Fronteras descuidadas provocan riesgo epidemiológico en la provincia. – NorteGrande

Villazón es una zona declarada de alto riesgo sanitario por el gobierno Boliviano, aun así no se la controla como debería ser y esto provoca el paso de inmigrantes hacia Jujuy.

Existen alrededor de 20 pasos clandestinos, lo que representa un riesgo latente para Villazón y para Jujuy. Los controles son nulos y la preocupación crece.

Hay un movimiento de personas permanente que obliga a replantear las estrategias.
En plena pandemia declarada, la frontera entre la Argentina y Bolivia representa un riesgo sanitario para ambos países. Por esta razón el paso fronterizo está cerrado según las disposiciones vigentes de circulación entre Argentina y Bolivia.
Según datos de la Dirección Nacional de Migraciones, durante 2018 transitaron más de 900 mil personas por el paso entre la quiaca y Villazón. Esta cifra colocó en el puesto 19ª a Villazón entre las 100 zonas fronterizos del mundo. La ciudad de Villazón fue declarada una ciudad de alto riesgo sanitario por el gobierno boliviano. Cruzar al lado boliviano está formalmente cerrado. Sin embargo, existen alrededor de 20 pasos clandestinos, lo que representa un riesgo latente para Villazón y para Jujuy.
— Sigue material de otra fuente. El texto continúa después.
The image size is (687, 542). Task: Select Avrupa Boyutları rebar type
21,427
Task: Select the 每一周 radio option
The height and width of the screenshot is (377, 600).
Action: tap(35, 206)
En las últimas horas se conocieron videos que evidencian el descontrol absoluto en la frontera y la falta de un plan para garantizar la seguridad sanitaria en nuestra provincia.

A lo largo de 20 kilómetros, el límite político es un colador y está desprotegido, sin ningún tipo de restricción ni controles sanitarios para quienes logran filtrarse como hormigas entre la escasa vigilancia dispuesta.
Pese a esto, en el último informe televisado del COE, el gobernador Morales sostuvo que la situación sanitaria de la provincia está amesetada y controlada una mentira más del gobierno autoritario y poco preocupado de Morales.
La determinación oficial de negar todo impacto negativo de la pandemia roza lo absurdo.

Hace dos semanas, ascendía a 3 el número de gendarmes fallecidos por covid en pleno brote de contagios en la localidad.

Sin embargo, esto no encendió las alarmas del gobierno de morales. Tampoco lo hizo el reclamo de los vecinos en marzo pasado, cuando se crucificaron para exigir al gobierno provincial equipamiento y mejoras para el hospital Jorge Uro.

Sin olvidar la fábula de “la cholita” con la que el gobernador Morales trató de justificar el escándalo del tráfico de hojas de coca por parte de efectivos policiales que luego el Ejecutivo provincial se encargó de denunciar.

El constante paso de personas llevando y trayendo mercadería, sin ningún tipo de control, pone de manifiesto la falta de gestión y articulación de políticas para evitar un nuevo rebrote de casos positivos. Los controles son nulos y la preocupación crece.